Uncovering the pivotal role of lncRNAs in cortical neuron differentiation from human embryonic stem cells

This thesis presents a comprehensive computational and experimental investigation into the role of long non-coding RNAs (lncRNAs) in the differentiation of cortical neurons from human embryonic stem cells (hESCs). Utilizing a computational workflow, we initially explored the dynamic landscape of lncRNAs over-expressed at late stages of neural differentiation, focusing on their expression, subcellular localization, sequence characteristics, and regulatory interactions. Our k-mer profile analysis delineated distinct lncRNA clusters, each exhibiting unique sequence compositions and suggesting diverse functional roles in neural differentiation and brain tissue specificity. Notably, we identified clusters associated with ribosomal function, epigenetic regulation, and chromatin remodeling, underscoring the multifaceted roles of lncRNAs in neural development. Further investigations focused on 63 lncRNAs with significant regulatory potential, identified through their enhanced expression and chromatin association during critical differentiation phases. Among these, MIAT emerged as a key player, with subsequent experiments revealing its involvement in forming stable secondary structures that potentially interact with essential proteins involved in neural disease pathways. Knockout experiments of MIAT elucidated its crucial role in network formation and neural differentiation, highlighting its impact on neuroactive ligand-receptor interaction, synaptic assembly, and neurotransmitter metabolic processes.
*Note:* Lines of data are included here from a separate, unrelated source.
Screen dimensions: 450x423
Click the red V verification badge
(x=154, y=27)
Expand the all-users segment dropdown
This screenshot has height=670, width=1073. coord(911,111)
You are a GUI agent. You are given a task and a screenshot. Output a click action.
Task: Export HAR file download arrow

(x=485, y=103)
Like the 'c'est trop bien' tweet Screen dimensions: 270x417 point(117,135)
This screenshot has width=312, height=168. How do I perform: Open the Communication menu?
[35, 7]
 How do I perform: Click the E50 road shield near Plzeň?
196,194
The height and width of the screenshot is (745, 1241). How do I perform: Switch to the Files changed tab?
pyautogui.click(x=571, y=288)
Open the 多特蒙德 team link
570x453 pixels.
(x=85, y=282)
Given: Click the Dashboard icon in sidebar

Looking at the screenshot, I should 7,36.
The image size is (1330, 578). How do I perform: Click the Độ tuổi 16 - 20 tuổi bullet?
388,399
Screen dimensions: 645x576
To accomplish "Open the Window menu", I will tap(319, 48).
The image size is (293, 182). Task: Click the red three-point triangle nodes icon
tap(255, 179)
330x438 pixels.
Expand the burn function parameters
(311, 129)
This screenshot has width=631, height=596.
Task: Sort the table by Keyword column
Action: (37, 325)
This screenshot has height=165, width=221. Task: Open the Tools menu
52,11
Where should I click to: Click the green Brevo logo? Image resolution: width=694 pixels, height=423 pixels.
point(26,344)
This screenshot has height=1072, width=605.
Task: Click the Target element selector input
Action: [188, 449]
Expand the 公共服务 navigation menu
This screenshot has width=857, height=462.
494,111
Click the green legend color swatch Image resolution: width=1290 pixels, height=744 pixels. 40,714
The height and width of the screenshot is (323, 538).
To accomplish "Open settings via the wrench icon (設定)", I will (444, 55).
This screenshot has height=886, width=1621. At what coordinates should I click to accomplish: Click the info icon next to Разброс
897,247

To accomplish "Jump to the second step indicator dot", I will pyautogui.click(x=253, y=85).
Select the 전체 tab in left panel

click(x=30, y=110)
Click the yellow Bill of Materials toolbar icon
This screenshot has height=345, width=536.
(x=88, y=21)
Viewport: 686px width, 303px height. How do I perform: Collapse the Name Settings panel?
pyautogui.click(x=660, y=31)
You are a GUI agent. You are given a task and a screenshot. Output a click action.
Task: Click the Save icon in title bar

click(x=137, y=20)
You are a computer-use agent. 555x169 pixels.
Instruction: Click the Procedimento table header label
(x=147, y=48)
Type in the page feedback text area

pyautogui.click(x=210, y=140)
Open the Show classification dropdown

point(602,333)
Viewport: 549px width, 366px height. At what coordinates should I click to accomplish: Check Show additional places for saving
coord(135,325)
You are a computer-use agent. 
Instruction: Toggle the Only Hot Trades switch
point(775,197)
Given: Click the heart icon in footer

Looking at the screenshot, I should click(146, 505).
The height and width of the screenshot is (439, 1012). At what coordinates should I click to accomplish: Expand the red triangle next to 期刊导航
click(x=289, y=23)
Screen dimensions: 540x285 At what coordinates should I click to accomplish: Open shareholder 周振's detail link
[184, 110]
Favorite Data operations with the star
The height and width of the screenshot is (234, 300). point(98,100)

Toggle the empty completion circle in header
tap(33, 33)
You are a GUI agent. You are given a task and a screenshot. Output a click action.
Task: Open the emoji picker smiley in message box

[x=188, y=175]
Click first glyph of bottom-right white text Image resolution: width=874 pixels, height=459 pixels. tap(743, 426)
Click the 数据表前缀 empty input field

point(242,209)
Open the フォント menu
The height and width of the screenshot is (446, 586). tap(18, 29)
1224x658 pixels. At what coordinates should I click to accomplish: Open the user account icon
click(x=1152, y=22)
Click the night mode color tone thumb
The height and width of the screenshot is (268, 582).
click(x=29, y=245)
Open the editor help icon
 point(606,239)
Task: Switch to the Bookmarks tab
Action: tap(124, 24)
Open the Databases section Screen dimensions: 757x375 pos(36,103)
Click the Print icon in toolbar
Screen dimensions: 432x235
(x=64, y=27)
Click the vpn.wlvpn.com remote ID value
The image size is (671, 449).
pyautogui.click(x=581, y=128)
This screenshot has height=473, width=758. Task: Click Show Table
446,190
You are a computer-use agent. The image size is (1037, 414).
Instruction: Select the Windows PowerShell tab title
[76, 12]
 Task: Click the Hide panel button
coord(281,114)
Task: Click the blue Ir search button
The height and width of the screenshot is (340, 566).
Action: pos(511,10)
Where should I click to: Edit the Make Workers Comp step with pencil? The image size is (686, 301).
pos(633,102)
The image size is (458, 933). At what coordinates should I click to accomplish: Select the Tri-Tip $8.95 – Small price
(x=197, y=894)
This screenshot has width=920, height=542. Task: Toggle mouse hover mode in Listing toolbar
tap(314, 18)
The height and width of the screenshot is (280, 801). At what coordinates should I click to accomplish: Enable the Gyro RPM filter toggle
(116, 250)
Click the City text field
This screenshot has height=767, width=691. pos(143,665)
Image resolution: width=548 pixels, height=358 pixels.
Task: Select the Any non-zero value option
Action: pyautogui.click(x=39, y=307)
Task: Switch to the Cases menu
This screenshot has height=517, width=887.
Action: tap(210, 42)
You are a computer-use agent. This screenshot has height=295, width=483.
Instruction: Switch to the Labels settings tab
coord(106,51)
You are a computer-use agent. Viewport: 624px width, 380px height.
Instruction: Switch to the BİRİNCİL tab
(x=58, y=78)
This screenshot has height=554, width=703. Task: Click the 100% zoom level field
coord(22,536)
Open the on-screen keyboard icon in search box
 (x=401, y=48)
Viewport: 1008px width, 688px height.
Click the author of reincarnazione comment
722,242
The morphological disruptions observed in MIAT knockout neurons point to its significance in maintaining the structural and functional integrity of neural networks. By advancing our understanding of lncRNA function in neural differentiation, this work opens new avenues for therapeutic interventions targeting lncRNAs in neurological diseases, offering insights into their potential as biomarkers and therapeutic targets. The findings also pave the way for future studies on the molecular mechanisms of lncRNA-mediated regulation, with the aim of elucidating the full spectrum of their roles in neural development and function.